Security configuration

The security section of the configuration file allows you to configure the authentication and authorization providers of your deployment. As well as customize the default configurations of the Keycloak User management system.

Keycloak

Keycloak is an open source identity and access management solution that provides authentication, authorization, and user management for web, mobile, IoT, and internal applications. This section outlines the configuration options for the Keycloak service that Nebari provides.

### Keycloak configuration ###
security:
  keycloak:
    initial_root_password: initpasswd
    overrides:
      image:
        repository: quansight/nebari-keycloak
  ...

The keycloak section allows you to specify an initial password for the root Administrative user to manage your Keycloak database which is responsible for managing users, clients, and other Keycloak related configurations. Note that the root user is not actually a Nebari user - you cannot access the main features of Nebari such as JupyterLab with this user - it is exclusively for Keycloak management.

The overrides section allows you to specify a custom image for the Keycloak service. This is useful if you want to customize themes or add additional plugins to Keycloak. The full extent of override options can be found in the Keycloak Helm deployment.

warning

We strongly recommend changing the initial_root_password after your initial deployment and deleting this value from your nebari-config.yaml. Any changes to this value in the nebari-config.yaml after the initial deployment will have no effect.

For more information on how to do this, see the Change Keycloak root password section.

Authentication methods

Nebari supports multiple authentication methods by using Keycloak under the hood. To ease the configuration procedure of adding the most common authentication providers to Keycloak, Nebari already supports [Auth0, GitHub, password] automatically during deployment. You may also disable authentication by setting authentication to false in the nebari-config.yaml file.

The default authentication method is set to GitHub if no changes are specified in the configuration file or during initialization.

GitHub

To use GitHub as your authentication method, you must first create a GitHub OAuth application and provide the client_id and client_secret to Nebari. By using the GitHub authentication method, users will then be able to log in to Nebari using their GitHub account registered within Keycloak database.

### Authentication configuration ###
security:
  ...
  authentication:
    type: GitHub
    config:
      client_id: ...
      client_secret: ...

Auth0

Auth0 is a cloud-based identity management platform that provides authentication, authorization, and user management for web, mobile, IoT, and internal applications. This authentication method is useful for organizations that already have an Auth0 account and user database and want to seamlessly integrate it with Nebari.

To use Auth0 as your authentication method, you must have an Auth0 application and provide the client_id and client_secret to Nebari. Make sure that your Auth0 application is a Regular Web Application. By using the Auth0 authentication method, users will then be able to log in to Nebari using their Auth0 account registered within Keycloak database.

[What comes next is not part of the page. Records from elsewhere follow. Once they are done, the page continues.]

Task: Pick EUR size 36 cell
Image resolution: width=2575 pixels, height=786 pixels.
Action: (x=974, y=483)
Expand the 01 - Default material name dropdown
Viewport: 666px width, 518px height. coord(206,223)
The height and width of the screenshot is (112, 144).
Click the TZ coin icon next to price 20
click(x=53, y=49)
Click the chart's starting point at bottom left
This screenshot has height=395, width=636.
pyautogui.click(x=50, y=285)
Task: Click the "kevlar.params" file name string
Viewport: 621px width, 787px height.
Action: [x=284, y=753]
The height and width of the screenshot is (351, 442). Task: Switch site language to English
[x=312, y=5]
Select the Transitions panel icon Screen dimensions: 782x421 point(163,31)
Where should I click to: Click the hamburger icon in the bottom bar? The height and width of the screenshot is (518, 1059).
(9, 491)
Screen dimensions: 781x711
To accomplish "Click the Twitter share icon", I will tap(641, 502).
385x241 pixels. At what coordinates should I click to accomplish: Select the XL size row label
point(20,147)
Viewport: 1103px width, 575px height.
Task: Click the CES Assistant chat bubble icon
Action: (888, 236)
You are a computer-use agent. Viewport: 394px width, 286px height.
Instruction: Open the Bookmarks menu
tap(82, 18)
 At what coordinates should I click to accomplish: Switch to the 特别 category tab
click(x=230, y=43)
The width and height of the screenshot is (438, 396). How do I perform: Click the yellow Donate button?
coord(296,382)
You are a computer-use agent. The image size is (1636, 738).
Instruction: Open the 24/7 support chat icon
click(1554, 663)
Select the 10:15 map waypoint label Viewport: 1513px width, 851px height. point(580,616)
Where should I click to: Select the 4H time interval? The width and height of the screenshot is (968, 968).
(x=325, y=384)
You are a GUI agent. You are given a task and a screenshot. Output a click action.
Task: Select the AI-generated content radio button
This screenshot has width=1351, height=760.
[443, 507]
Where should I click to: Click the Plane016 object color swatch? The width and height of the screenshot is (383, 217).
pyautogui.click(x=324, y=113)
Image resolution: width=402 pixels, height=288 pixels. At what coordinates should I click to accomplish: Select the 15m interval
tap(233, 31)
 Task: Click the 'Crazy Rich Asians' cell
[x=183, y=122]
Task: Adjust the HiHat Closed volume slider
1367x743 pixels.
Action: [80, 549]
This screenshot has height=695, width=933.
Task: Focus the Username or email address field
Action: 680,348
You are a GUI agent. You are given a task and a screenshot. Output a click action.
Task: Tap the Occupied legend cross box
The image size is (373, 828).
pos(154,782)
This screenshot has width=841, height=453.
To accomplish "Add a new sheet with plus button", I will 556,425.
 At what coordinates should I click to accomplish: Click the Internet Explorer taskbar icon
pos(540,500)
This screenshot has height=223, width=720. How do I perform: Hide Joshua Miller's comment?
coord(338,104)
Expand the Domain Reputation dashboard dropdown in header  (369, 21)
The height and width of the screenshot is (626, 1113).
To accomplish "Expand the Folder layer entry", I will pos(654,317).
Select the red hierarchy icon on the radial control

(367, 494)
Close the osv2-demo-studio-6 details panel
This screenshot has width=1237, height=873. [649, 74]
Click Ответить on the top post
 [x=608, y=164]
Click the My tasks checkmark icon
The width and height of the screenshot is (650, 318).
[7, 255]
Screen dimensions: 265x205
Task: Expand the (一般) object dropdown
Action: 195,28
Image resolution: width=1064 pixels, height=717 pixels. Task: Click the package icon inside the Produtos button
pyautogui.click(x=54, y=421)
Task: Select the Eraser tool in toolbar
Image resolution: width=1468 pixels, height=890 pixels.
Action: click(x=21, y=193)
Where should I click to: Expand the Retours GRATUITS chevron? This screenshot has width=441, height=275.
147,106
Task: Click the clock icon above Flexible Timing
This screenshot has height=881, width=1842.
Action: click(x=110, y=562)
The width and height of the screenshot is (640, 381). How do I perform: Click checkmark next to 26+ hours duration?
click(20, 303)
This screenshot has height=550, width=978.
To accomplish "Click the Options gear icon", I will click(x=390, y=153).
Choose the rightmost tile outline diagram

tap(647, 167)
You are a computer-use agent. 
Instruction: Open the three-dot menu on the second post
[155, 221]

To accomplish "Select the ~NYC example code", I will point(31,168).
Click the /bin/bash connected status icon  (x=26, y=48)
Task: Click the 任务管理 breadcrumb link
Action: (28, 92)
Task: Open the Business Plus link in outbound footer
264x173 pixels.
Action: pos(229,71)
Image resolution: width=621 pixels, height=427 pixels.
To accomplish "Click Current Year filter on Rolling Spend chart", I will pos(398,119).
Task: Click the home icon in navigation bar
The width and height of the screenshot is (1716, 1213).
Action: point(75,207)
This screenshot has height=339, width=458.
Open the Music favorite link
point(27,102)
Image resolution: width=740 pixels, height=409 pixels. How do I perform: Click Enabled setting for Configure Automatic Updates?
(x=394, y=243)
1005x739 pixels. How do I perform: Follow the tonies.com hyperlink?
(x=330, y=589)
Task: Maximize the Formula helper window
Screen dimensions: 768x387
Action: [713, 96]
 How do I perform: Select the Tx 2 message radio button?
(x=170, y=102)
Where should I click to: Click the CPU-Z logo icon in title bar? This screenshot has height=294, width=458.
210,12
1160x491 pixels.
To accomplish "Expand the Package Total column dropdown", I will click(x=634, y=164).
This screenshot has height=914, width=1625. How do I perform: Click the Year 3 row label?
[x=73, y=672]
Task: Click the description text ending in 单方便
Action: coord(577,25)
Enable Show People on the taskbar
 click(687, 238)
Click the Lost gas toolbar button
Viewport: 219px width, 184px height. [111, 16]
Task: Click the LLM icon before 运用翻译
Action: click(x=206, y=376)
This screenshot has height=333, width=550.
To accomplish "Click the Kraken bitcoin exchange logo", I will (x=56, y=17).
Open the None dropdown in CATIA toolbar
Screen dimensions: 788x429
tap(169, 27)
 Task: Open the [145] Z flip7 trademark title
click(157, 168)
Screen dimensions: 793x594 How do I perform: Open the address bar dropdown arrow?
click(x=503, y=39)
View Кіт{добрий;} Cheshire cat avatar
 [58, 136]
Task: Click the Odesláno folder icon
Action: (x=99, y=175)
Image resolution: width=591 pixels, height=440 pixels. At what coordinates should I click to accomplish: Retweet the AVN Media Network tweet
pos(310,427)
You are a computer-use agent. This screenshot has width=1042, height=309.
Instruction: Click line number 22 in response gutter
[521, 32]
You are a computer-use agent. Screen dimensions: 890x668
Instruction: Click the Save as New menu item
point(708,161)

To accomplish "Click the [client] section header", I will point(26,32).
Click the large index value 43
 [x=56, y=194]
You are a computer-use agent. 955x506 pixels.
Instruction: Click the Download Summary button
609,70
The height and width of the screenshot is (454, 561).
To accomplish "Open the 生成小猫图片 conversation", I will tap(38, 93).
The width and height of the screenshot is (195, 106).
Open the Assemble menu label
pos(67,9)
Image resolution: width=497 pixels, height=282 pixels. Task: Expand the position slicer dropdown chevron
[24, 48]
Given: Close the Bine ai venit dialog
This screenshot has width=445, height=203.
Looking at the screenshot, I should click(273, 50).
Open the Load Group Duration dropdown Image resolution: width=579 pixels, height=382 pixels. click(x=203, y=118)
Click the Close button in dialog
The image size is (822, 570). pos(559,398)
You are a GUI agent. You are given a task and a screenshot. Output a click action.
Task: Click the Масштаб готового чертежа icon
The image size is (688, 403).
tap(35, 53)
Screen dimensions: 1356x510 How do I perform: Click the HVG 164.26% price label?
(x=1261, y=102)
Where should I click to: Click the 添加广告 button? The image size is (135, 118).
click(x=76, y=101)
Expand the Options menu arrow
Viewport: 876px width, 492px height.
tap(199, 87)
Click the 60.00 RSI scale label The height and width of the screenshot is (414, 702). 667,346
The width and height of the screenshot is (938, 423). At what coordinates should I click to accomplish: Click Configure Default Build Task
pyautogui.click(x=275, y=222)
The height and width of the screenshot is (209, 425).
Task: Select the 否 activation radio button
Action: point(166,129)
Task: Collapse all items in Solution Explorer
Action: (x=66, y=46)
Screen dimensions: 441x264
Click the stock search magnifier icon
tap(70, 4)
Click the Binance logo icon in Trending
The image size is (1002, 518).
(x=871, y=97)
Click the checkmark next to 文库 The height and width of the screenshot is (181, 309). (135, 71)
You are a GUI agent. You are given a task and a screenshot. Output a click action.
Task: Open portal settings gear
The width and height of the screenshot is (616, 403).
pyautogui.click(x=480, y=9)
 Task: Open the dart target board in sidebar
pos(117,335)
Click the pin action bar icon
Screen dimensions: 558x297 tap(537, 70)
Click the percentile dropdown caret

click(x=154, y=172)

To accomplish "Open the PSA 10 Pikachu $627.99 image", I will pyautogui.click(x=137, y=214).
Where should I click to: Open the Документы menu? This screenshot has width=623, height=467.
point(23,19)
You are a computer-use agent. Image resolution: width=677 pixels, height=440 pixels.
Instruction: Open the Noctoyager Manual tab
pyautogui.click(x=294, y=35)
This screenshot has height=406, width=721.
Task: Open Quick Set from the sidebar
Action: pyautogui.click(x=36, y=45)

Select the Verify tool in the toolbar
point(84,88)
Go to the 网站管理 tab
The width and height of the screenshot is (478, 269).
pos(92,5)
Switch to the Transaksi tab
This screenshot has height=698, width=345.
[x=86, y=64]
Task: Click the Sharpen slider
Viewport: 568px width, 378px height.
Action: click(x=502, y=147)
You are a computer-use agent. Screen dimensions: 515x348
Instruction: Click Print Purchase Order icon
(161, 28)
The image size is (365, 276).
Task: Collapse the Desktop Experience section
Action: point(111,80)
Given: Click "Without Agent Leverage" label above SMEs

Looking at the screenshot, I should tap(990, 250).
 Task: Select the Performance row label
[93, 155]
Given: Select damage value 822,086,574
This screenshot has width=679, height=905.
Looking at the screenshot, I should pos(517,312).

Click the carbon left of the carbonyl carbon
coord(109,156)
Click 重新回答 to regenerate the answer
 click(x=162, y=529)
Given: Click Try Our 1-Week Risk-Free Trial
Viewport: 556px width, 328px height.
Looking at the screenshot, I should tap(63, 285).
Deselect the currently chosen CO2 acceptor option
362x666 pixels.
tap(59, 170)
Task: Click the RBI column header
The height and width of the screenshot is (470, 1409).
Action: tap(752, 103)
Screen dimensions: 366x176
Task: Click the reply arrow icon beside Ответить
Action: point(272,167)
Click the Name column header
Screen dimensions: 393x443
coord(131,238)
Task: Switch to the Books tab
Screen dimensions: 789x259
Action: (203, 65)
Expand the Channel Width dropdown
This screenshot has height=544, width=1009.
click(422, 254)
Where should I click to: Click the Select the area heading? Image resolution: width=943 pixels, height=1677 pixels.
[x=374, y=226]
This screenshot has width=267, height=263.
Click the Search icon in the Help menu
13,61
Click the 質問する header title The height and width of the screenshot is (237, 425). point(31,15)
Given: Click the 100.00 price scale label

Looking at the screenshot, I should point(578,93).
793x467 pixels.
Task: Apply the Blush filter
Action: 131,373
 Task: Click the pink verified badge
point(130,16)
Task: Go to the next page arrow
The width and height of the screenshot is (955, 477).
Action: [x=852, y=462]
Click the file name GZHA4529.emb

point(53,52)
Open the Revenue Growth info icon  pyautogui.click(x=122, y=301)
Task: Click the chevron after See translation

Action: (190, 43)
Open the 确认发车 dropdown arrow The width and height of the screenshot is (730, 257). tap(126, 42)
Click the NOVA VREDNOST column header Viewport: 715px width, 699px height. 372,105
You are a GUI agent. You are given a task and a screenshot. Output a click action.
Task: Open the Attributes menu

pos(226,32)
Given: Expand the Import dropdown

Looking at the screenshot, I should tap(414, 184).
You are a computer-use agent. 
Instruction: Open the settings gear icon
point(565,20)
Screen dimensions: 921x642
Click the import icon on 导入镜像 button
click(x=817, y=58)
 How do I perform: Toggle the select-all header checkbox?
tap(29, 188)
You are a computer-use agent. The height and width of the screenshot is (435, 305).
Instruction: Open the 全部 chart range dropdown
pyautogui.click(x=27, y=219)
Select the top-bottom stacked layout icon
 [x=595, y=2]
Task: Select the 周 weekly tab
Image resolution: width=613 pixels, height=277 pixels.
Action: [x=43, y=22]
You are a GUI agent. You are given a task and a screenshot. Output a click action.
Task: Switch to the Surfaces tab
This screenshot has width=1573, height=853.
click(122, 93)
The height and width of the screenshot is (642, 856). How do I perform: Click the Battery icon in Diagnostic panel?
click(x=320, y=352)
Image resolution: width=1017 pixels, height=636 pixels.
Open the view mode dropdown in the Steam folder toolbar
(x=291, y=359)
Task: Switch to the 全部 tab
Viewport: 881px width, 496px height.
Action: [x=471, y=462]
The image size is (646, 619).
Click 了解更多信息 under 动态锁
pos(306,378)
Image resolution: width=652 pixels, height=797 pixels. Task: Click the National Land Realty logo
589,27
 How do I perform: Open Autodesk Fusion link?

### Authentication configuration ###
security:
  ...
  authentication:
    type: Auth0
    config:
      client_id: ...
      client_secret: ...
      auth0_subdomain: ...

It's important to note is that the auth0_subdomain field in the YAML must be only the <auth0_subdomain>.auth0.com. For example, for nebari-dev.auth0.com the subdomain would be nebari-dev.

note

Nebari supports automatic provisioning of the Auth0 application during initialization. To do so, you must provide the --auth-provider=auth0 --auth-auto-provision flags when running nebari init. This will automatically provide the client_id and client_secret to Nebari given that your Auth0 environment variables are set:

• AUTH0_CLIENT_ID: client ID of Auth0 machine-to-machine application found at top of the newly created application page
• AUTH0_CLIENT_SECRET: secret ID of Auth0 machine-to-machine application found in the Settings tab of the newly created application
• AUTH0_DOMAIN: The Tenant Name which can be found in the general account settings on the left hand side of the page appended with .auth0.com

password

Username and Password is the simplest authentication method that Nebari supports. By using the Password authentication method, users will then be able to log in to Nebari using their username and password registered within Keycloak database.

### Authentication configuration ###
security:
  ...
  authentication:
    type: password

warning

The options for type, which are Auth0, GitHub, and password, are case sensitive.

note

Even if you formally select password/GitHub/Auth0 authentication in the nebari-config.yaml file, it's still possible to add other authentication methods alongside them to Keycloak manually. For more information on how to do this, please refer to the Keycloak documentation.